Próximo das oito horas da noite, a porta do quarto abriu e um garoto infantil adentrou em meio a uma sequência de reclamações. Uma mão estava carregando a própria mochila, a outra puxava as meias dos pés, e sua boca disparava coisas sem sentido pelo ambiente estreito. Era sempre tão irritante ter que dividir o quarto com ele! O outro rapaz presente no cômodo faria de tudo para impedir aquela voz de continuar falando sem parar.

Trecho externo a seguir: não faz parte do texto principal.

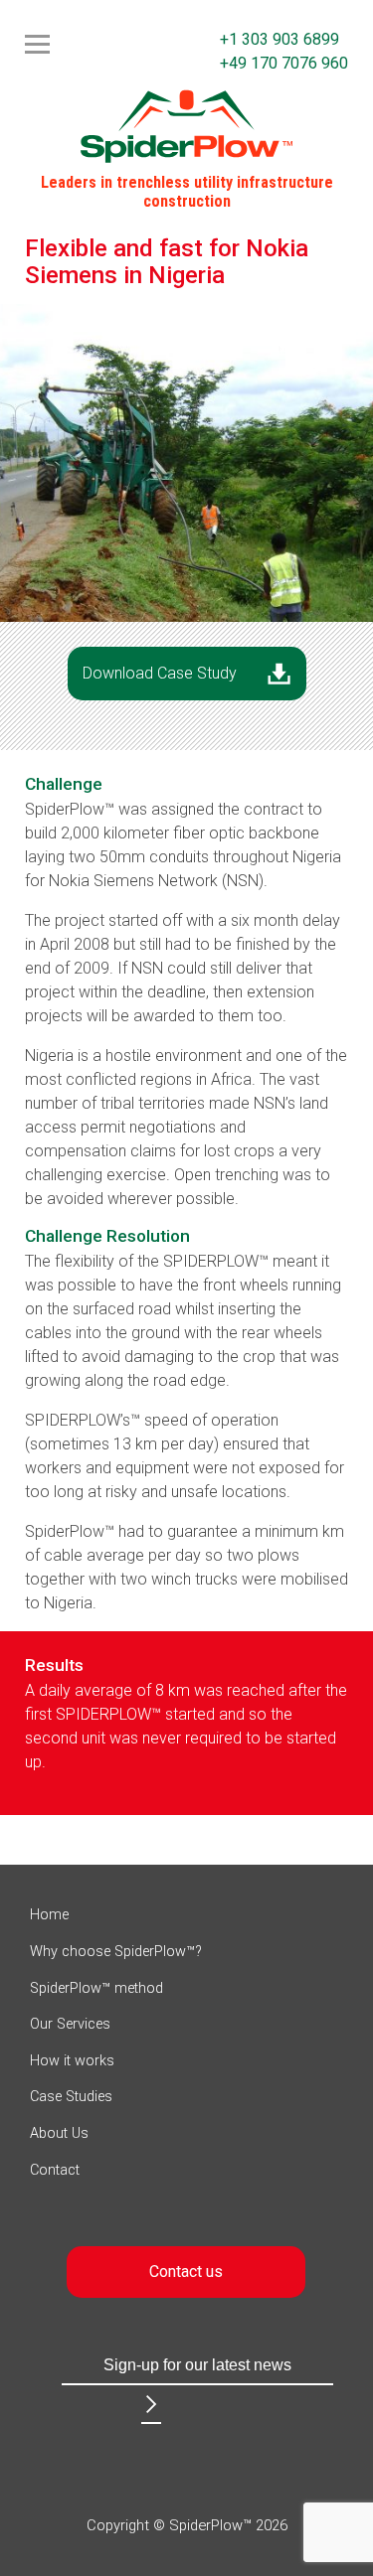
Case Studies (71, 2096)
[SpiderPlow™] (186, 124)
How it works (72, 2060)
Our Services (70, 2024)
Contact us (186, 2271)
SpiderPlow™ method (96, 1988)
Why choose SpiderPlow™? (116, 1951)
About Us (59, 2133)
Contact (55, 2170)
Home (49, 1914)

— Você consegue imaginar quão péssimo esse dia foi para mim? Depois que a gente se separou, eu fui tentar encontrar algo para comer. Eu não ia conseguir aguentar aquela aula chata de hoje à tarde, então corri para comprar alguns salgadinhos e só depois fui para a sala. Porra! Quando eu estava comendo, quietinho no meu canto, a professora conseguiu cheirar a minha comida, cara! Ela ficou gritando comigo por, sei lá, uns trinta minutos, falando sobre como era um absurdo eu não conhecer as diretrizes da faculdade. Como se isso não bastasse, a gente estava tendo uma aula com a turma do Departamento de Artes, e adivinha só? Eu fui forçado a fazer um trabalho com um grupo de estudantes que eu nem conhecia! Puta que pariu! A garota escolhida para ser minha dupla podia até ser fofinha, mas era tão insuportável! Toda atrevida, falando comigo sem respeito algum e me enchendo de ofensas! Sério, eu quase não consegui aguentar!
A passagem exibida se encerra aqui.